If you are confident that raising the price 10 percent will not affect the demand for your product - well, in that case you can calculate an amount and add it to the value of the brand.
But you have to deduct a discount for risks. Because such studies after all do not have any concrete proof. In most cases, they are just speculations.
- Judging from RR example much depends on the buyer. Perhaps our companies simply lack the experience to find the right buyer who would be interested in their brand?
- Yes, it happens. And the example of BMW Corporation, which bought specifically the Rolls-Royce brand, is a good one. They paid GBP 40 million! And I don't know their motivation, when they decided that they had to have the brand. Option one: "OK, now we launch an extra-class car, and we will have to invest GBP 60 million into developing the new brand alone in the next three years." If that is the situation and you can get a well-developed and world-popular brand right away, then you will be interested indeed. It is huge economy. Provided that the available brand is strategically compatible with yours, of course.
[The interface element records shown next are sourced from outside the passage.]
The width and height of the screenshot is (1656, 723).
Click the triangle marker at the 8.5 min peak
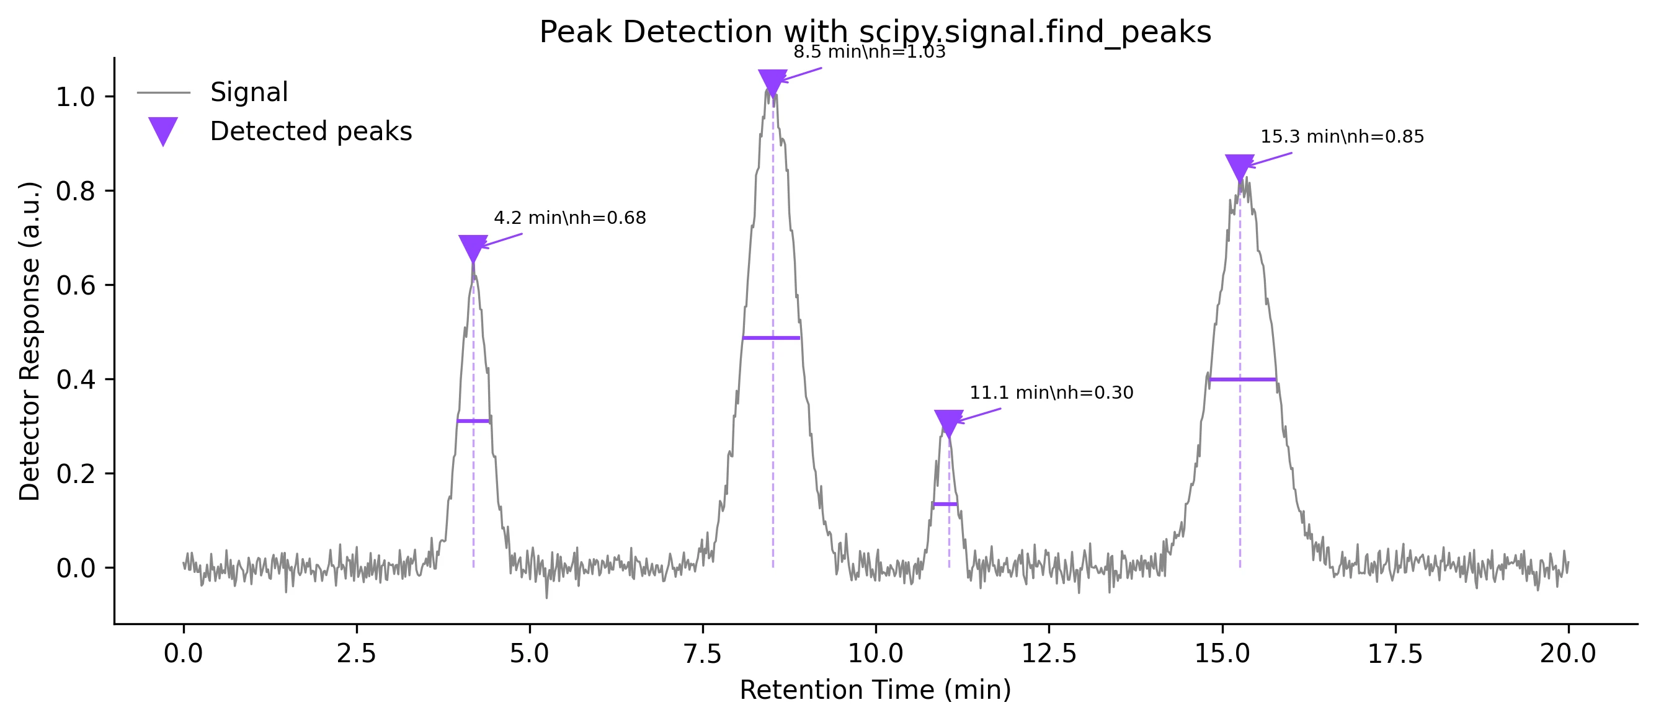(x=773, y=82)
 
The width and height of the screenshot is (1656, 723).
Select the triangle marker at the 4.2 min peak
(x=473, y=247)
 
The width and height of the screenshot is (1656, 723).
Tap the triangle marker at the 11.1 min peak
(x=948, y=422)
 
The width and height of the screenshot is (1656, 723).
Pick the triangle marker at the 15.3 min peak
(x=1239, y=166)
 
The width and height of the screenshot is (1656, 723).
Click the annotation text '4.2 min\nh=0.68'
(x=569, y=218)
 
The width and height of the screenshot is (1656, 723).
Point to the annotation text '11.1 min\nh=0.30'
(x=1051, y=393)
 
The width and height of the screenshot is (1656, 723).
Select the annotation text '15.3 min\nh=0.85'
(x=1342, y=137)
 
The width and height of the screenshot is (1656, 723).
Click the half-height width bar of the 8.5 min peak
(x=771, y=338)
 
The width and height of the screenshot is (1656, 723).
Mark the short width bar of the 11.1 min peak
(x=945, y=504)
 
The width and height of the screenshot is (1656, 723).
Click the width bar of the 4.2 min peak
(x=473, y=421)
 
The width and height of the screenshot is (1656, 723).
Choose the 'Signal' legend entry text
(x=249, y=92)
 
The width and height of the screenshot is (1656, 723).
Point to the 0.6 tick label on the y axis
(x=75, y=285)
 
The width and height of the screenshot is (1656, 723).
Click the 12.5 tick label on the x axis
(x=1049, y=654)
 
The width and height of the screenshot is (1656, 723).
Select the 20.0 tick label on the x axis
(x=1567, y=654)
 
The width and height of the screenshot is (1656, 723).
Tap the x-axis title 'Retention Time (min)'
(x=875, y=690)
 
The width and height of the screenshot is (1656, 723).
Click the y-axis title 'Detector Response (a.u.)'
(x=30, y=340)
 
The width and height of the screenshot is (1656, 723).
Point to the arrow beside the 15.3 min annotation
(x=1270, y=159)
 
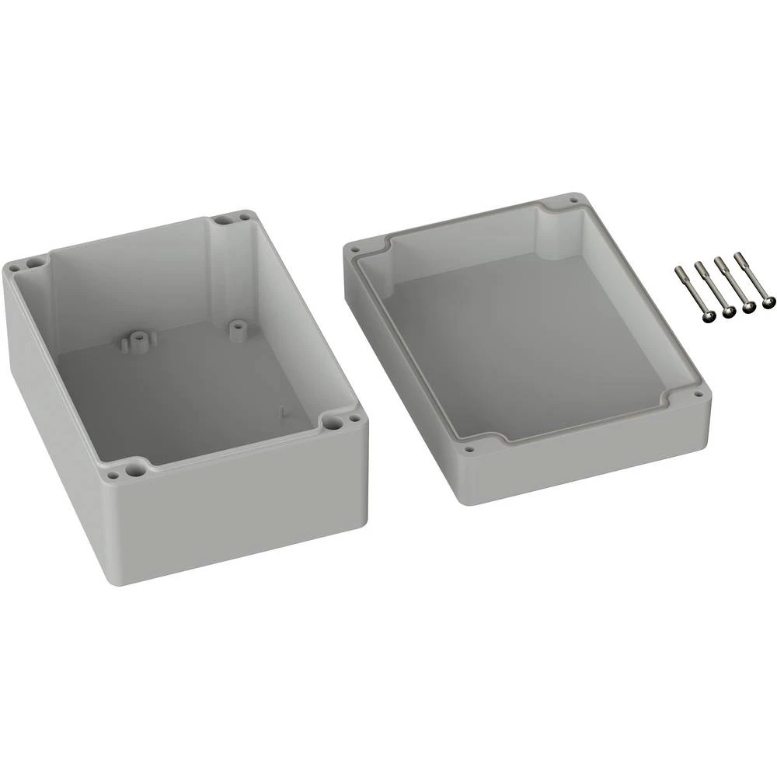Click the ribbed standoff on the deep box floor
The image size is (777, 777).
(x=138, y=339)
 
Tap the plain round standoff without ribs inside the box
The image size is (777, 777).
(x=237, y=328)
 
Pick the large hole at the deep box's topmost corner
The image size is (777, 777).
(x=221, y=221)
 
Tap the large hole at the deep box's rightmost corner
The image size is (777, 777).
(x=334, y=423)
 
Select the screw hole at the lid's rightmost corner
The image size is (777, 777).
(x=699, y=394)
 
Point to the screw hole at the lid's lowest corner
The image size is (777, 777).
(x=469, y=448)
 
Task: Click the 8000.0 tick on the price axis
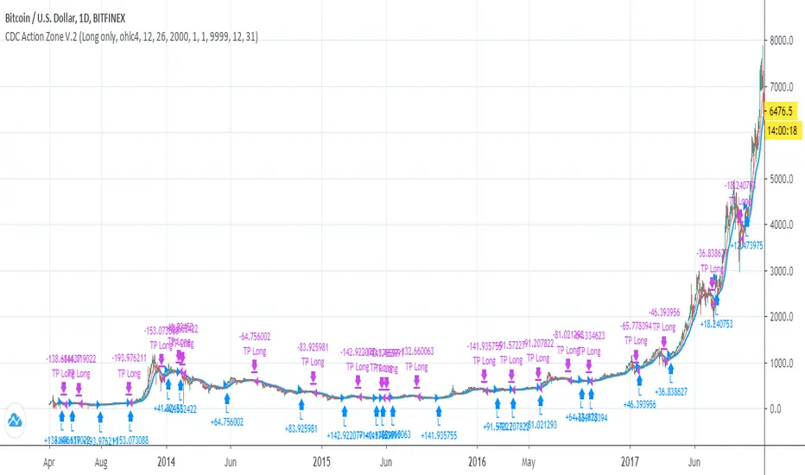tap(784, 40)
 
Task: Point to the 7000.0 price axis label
tap(784, 86)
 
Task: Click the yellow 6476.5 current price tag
tap(784, 111)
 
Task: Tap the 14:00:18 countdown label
tap(784, 130)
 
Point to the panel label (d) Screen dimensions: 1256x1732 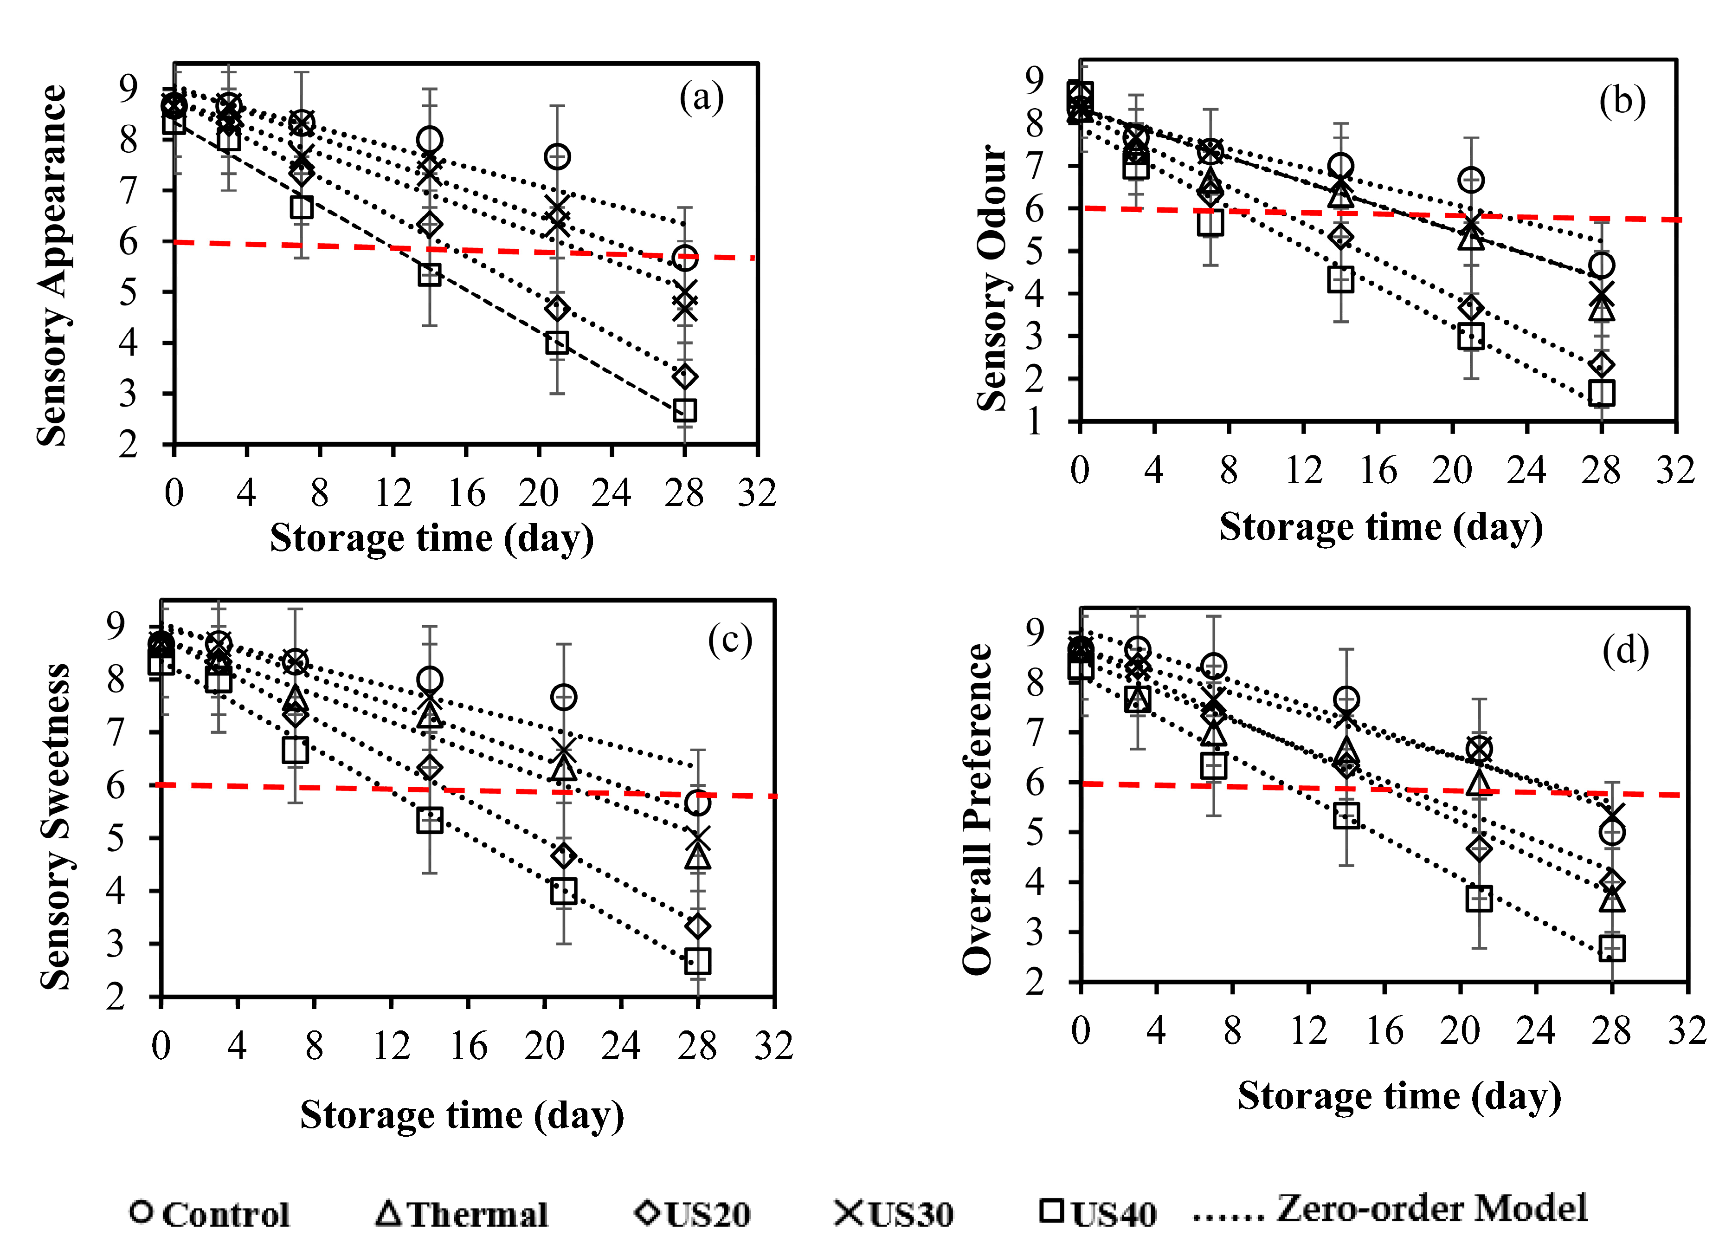(x=1625, y=650)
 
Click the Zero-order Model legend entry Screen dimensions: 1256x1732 (x=1390, y=1210)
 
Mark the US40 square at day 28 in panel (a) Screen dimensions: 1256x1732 (x=685, y=410)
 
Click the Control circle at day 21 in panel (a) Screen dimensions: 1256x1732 (x=558, y=156)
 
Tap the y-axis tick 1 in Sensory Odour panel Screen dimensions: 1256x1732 (x=1034, y=422)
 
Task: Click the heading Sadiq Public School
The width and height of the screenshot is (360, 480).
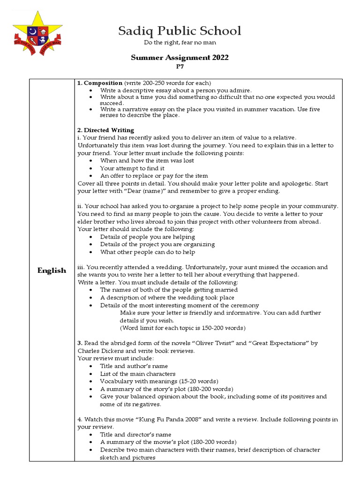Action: [x=180, y=31]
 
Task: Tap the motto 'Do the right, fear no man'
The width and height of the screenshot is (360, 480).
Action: [x=180, y=43]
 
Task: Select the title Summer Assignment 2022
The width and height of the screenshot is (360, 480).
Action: [x=180, y=58]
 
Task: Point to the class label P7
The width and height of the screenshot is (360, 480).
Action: [x=180, y=67]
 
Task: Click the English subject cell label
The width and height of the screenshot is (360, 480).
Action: [x=52, y=270]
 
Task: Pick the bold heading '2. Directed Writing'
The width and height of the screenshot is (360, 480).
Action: [x=105, y=130]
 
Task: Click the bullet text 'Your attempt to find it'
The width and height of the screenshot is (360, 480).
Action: [x=132, y=168]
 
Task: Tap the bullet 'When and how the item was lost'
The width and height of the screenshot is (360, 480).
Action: [x=147, y=160]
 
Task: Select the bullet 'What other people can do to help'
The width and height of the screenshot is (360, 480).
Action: [x=147, y=252]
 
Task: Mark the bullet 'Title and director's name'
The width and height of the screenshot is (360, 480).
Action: [x=135, y=435]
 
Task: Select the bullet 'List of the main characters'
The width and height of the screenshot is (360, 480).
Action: [x=138, y=374]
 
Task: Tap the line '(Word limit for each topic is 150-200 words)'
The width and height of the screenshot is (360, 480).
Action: [x=182, y=328]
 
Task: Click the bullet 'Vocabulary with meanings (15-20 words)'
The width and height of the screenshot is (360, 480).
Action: [x=159, y=381]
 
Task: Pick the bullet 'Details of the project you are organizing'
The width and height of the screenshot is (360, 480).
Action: [x=158, y=244]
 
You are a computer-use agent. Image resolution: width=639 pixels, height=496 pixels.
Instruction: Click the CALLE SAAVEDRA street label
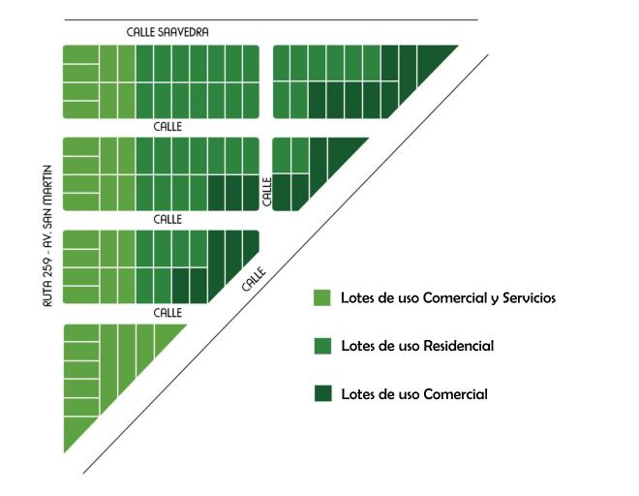167,32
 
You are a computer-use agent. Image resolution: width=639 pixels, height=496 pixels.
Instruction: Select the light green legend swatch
322,297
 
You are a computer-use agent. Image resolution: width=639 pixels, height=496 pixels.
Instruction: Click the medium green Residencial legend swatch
322,346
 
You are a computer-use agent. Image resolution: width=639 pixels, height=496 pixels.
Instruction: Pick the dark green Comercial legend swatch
322,393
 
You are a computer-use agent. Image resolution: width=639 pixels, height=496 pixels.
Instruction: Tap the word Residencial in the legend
459,346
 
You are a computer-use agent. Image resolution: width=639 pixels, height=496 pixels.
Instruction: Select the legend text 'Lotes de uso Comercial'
414,394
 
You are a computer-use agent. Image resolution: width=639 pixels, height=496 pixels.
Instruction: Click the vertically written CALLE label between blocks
267,192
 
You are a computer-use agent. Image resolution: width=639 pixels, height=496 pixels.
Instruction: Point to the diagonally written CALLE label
254,279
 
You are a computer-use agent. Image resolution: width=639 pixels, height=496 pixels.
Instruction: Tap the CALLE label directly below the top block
167,127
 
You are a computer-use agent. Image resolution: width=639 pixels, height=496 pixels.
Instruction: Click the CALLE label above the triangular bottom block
167,313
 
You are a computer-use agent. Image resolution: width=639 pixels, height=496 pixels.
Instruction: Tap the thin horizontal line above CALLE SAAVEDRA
271,19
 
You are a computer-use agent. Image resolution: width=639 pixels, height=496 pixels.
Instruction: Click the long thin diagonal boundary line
286,264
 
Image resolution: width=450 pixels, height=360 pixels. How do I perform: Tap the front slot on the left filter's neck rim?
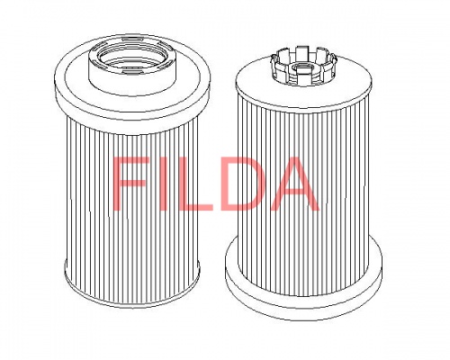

If they believe that the brand is worth 40 million, that's what they will pay for it. But another client would probably not even give 10 million. That's why I always say that the value of the brand for a specific buyer is not the price of the brand that would be interesting for all buyers. So finding the right buyer is indeed the key to success.
- What's the highest price ever paid for a brand in Baltics?
- (Pause) To be frank, I don't even know of such cases when a Baltic brand was assessed and bought. It is a problem of a market that is too young - it is just in its teens. In such a market, it is much easier to start a new business and develop a new brand than to buy an existing one. That's why most buyers here do not understand why they have to overpay for something totally intangible.
The only case in Lithuania was in the meat industry: a private businessman sold his Klaipedos mesa brand to a Finnish meat processing company. Apparently the Finns thought the opportunity to enter the patriotic Lithuanian market using a brand popular with local consumers was worth paying for. But again, we know nothing about the amount of the deal. In most cases they sell and buy not a brand on its own but a business together with the brand.
Conclusion
All what has been said rather falls into the "what would happen if only" area. The reality is much simpler than that, according to Aivars Jurcāns from KPMG: the buyer buys the business together with the brand, overpaying slightly for the latter.
- During the past 16 years, so many brands have changed here, and they all were so... short-lived! - Said the expert. - So buyers' skepticism is easy to understand: why pay significant amounts of money for something you cannot touch? There are very few exceptions.
Too little time has passed yet.
...Well, it seems we will have to wait about one hundred years or so.